If natural carbonation is desired, the beer can already be racked to the secondary keg once it's attenuation is 11-14% below the limit of attenuation. Make sure to get some yeast into the keg as well if the beer already appears fairly clear. Let the beer reach the targeted attenuation in the keg and blow off excess pressure. Given the lower amount of yeast available, this process may have to be done above the primary fermentation temperature.
Once the primary fermentation and maturation is complete, rack the beer to a lagering vessel (other carboy or soda keg) and lager at 0-2 C (32 - 36F) for 2-3 months. The is no need to ramp down its temperature slowly because the targeted final attenuation is reached and the yeast has done it job. The lagering process will clear the beer and start mellowing out some of the harsh flavors. You may see another drop of the extract as there will be some yeast still active, but it should not be significant.

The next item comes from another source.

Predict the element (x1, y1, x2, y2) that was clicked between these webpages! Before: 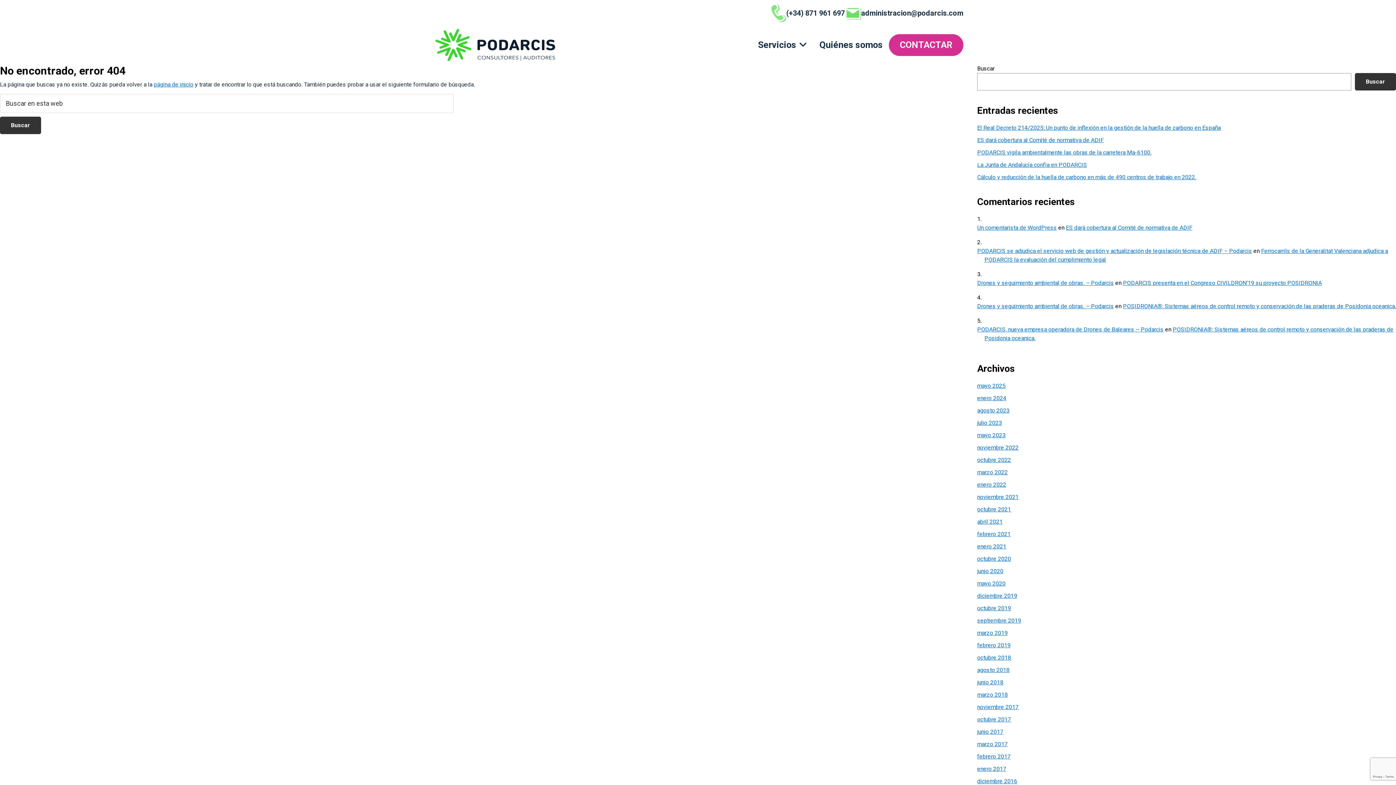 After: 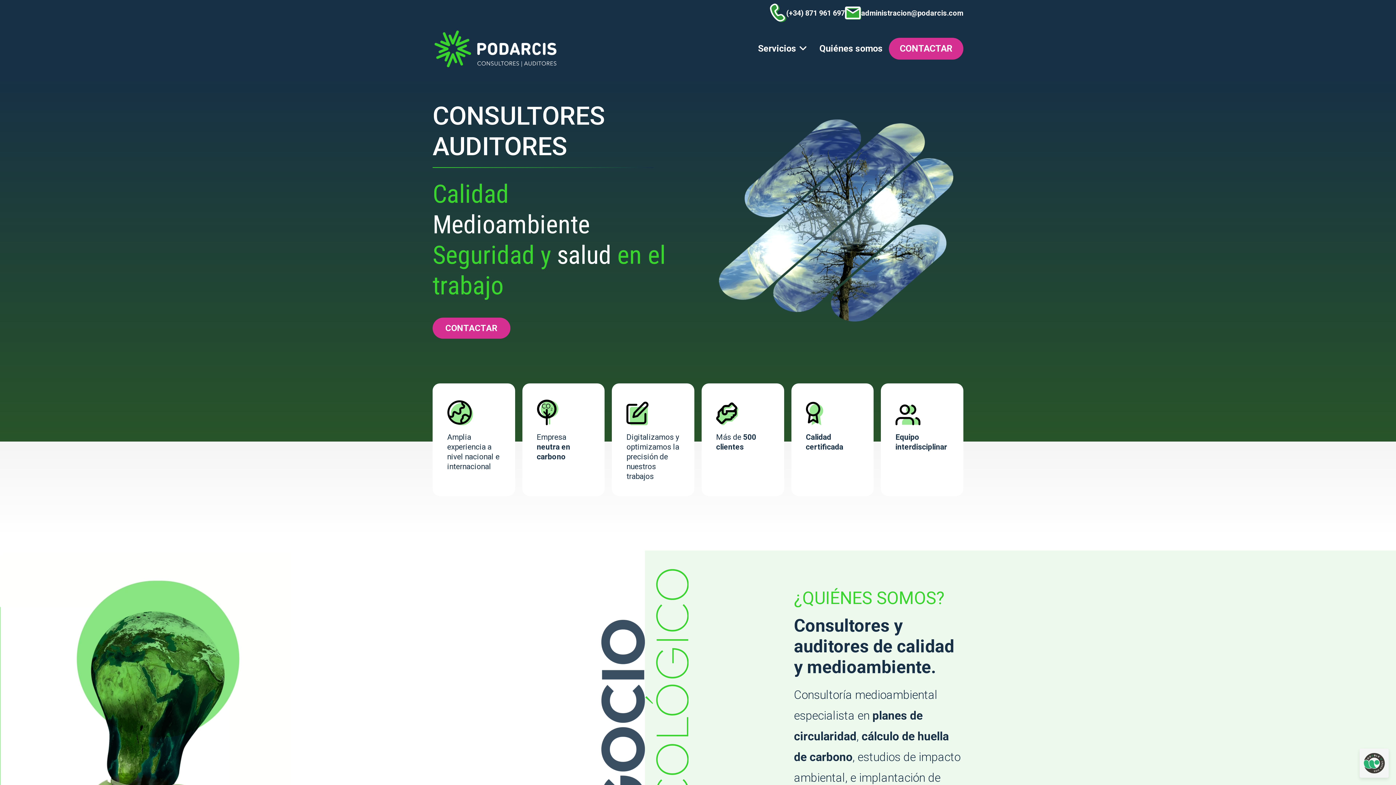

After lagering rack the beer to a serving keg or bottle and age at cellar temperatures ( 10 C / 50 F) for another 2-3 months. During that time most of the dark fruit notes will be formed by reactions between the alcohols (especially the higher alcohols) and acids in the beer. Some oxidation processes contribute to that as well. Since it is a chemical process, it works better at higher temperatures. Hence the suggestion to lager only for 2-3 months and then take it off the yeast completely and age for another 2-3 months. When I brewed this beer last, I happened to bottle some of it from the lagering keg. These bottles were stored at 10C (50F) and developed the dark fruit notes quicker than the beer that was still kept at lagering temps. Lagering should still be done in order to precipitate haze and yeast.